Despite being the breadbasket of the world, a new report shows poverty and food insecurity are rising faster in rural areas of the Midwest than in urban areas.
The report from the Center for Rural Affairs covers Nebraska and nine other states. Report author Jon Bailey, the center’s research director, says the poverty comes from scarce jobs and paltry salaries.
“The jobs in those communities tend to be low-paying jobs,” Bailey says. “So when you add together low pay for the opportunities that are there and then a lack of opportunities, that’s going to lead to economic challenges like poverty and food insecurity.”
Bailey’s report finds rural people who were food insecure accounted for nearly 13% of the region’s population in 2010. Rural children who were food insecure accounted for almost 24%. He says that issue needs to be addressed.

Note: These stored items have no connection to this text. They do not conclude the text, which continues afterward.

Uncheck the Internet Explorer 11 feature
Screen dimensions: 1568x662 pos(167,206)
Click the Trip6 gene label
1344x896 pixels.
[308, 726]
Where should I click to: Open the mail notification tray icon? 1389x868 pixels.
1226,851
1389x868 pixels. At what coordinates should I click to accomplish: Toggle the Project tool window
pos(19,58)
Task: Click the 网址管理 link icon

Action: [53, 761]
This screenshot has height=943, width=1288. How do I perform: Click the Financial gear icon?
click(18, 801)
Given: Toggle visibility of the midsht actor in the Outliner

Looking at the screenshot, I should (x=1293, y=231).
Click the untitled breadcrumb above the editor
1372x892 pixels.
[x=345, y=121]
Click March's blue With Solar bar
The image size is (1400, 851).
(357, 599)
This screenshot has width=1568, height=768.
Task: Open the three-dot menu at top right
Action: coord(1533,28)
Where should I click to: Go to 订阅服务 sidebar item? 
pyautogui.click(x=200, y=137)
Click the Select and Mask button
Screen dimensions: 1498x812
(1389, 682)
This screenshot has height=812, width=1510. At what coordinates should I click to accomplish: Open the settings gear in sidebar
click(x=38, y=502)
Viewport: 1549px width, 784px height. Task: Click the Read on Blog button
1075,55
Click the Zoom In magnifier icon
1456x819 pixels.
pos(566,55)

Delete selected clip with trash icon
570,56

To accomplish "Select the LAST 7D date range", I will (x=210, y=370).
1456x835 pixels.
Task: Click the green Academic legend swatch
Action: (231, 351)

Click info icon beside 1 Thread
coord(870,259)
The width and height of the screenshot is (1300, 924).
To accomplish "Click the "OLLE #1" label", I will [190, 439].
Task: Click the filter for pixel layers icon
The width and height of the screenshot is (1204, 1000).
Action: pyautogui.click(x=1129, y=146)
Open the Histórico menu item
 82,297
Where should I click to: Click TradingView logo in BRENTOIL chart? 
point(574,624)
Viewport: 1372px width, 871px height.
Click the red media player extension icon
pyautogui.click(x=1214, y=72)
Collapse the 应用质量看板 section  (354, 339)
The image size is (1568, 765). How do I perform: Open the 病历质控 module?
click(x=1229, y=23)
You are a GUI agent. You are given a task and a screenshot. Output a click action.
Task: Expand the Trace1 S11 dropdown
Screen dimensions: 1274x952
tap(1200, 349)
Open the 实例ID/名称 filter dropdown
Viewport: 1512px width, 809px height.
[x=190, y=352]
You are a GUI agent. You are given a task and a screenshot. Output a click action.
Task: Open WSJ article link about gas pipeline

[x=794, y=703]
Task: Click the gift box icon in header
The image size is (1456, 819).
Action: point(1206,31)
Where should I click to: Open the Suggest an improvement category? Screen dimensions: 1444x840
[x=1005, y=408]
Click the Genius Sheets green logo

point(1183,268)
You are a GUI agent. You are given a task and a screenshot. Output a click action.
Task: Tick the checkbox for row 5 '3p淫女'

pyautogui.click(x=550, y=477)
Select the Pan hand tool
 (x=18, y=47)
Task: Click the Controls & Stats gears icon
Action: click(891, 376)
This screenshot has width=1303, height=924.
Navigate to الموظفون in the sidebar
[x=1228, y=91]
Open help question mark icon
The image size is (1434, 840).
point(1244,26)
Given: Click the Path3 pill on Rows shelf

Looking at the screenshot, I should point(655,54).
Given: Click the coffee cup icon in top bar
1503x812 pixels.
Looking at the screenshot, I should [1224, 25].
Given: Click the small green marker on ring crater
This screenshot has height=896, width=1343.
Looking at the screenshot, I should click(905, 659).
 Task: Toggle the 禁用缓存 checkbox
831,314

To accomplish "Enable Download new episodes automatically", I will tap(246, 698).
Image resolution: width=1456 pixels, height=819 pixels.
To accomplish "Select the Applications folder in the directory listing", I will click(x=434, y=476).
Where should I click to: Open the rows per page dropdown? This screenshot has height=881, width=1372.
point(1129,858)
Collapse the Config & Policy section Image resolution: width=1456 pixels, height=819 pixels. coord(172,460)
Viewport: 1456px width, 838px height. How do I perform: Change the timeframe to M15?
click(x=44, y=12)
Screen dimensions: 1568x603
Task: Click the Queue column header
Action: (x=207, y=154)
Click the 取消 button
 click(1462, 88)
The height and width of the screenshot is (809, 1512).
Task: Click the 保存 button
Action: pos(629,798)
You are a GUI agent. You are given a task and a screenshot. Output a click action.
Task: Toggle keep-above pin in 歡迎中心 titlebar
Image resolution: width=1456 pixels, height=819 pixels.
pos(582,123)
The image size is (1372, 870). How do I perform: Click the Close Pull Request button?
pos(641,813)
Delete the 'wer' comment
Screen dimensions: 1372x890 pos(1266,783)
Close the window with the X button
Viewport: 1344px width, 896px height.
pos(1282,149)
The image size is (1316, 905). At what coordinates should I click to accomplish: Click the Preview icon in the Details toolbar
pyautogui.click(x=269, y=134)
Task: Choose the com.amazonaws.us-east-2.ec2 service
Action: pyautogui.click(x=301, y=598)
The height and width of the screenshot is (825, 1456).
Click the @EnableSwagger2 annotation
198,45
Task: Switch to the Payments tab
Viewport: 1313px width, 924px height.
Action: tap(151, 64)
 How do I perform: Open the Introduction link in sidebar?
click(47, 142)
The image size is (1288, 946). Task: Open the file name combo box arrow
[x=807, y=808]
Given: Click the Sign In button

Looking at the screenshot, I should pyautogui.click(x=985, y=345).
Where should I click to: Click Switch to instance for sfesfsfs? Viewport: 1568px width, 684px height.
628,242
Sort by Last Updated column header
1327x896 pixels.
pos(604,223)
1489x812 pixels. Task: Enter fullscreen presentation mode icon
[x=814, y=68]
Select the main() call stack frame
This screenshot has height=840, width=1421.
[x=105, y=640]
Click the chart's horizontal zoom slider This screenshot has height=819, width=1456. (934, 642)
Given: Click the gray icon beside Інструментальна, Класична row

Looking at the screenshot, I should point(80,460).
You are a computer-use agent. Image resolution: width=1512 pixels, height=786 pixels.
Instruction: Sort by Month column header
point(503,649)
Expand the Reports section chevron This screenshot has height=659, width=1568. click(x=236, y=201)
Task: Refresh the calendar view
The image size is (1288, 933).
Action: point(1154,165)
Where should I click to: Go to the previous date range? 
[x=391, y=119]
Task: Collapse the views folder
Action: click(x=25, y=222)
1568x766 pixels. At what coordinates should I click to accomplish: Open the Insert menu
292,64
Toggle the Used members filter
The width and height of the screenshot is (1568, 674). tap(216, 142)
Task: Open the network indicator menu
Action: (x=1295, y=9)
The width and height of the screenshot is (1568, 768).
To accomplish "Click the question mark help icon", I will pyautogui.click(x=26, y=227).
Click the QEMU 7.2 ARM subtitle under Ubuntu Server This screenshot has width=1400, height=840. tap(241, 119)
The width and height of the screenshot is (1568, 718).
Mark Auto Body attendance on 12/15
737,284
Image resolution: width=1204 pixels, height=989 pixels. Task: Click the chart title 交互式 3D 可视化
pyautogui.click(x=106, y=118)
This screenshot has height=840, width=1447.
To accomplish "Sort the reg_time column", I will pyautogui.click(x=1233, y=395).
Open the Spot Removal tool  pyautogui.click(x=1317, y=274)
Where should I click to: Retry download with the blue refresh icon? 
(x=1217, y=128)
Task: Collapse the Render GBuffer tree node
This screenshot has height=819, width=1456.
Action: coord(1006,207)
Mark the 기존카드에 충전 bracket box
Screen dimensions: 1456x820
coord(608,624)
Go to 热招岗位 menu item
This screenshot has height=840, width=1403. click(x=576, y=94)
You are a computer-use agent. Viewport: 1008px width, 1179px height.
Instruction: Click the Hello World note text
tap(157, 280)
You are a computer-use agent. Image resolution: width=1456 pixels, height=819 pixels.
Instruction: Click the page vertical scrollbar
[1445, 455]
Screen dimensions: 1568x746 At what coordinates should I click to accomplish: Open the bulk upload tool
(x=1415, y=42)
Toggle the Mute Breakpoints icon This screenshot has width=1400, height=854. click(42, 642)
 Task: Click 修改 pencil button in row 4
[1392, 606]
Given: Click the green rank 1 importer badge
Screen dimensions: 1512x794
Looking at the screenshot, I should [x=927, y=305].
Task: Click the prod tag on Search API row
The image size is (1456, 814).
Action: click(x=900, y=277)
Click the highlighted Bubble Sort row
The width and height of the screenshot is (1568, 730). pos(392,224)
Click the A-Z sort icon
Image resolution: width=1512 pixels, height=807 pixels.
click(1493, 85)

“Rural communities are going to have to work on the access to food in their community and then create an economic climate that allows people to live there and afford what they need to live on in those communities,” he says.
Bailey says one of the best ways to help rural areas is through the federal Farm Bill, but he says prospects don’t look good right now.
“Unfortunately, in some of the early versions of the Farm Bill, there is literally no funding for initiatives that would help that through the rural development section of the Farm Bill,” Bailey says. “We need to change that. We need to have rural communities help put an emphasis on the need for investment in their futures and in their economies to help create those better and well-paying jobs.”
The Center for Rural Affairs is based in Lyons, Nebraska. The full report can be found at www.cfra.org.